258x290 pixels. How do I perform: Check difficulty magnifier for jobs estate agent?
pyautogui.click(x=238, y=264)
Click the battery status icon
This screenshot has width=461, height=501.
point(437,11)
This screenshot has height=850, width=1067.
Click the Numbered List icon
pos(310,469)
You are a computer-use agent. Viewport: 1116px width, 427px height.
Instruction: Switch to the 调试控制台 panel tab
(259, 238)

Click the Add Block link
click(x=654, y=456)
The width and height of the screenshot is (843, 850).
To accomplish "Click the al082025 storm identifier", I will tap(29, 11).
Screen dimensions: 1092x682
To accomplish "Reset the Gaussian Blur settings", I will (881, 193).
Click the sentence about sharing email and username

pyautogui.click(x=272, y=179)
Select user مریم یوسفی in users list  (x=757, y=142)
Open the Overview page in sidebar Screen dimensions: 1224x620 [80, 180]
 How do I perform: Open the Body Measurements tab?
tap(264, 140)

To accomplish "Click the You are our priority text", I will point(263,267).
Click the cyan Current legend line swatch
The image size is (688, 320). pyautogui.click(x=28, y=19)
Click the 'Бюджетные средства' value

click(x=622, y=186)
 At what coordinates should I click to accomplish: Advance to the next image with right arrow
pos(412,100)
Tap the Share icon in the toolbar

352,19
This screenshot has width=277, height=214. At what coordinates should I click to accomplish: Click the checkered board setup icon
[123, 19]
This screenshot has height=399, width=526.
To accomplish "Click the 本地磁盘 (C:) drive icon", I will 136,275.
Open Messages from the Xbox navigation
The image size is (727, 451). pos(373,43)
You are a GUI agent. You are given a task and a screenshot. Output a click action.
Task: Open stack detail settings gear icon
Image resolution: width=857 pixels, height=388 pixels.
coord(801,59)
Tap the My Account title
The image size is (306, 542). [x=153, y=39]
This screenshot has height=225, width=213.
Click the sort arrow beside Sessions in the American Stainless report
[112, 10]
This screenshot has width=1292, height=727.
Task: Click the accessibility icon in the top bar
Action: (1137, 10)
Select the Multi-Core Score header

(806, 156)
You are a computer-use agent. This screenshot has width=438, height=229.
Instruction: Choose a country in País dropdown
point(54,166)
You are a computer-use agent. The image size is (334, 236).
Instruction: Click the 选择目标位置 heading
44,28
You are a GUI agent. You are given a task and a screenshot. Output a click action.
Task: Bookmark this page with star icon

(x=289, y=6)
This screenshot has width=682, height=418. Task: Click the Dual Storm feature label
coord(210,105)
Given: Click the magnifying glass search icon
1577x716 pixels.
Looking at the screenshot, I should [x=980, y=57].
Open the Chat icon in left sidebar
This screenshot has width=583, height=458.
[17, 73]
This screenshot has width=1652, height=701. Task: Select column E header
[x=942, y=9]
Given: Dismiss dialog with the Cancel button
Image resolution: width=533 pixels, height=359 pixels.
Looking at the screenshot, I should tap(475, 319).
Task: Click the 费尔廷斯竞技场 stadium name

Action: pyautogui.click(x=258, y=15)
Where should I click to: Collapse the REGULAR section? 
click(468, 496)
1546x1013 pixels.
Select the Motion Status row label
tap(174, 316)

> **TASK BRIEF**
Look for "dimensions" in each line of the material, then copy the lines where it is found.

> **EXERCISE SOLUTION**
Screen dimensions: 1092x682
Open the Overview page in sidebar Screen dimensions: 1224x620 [80, 180]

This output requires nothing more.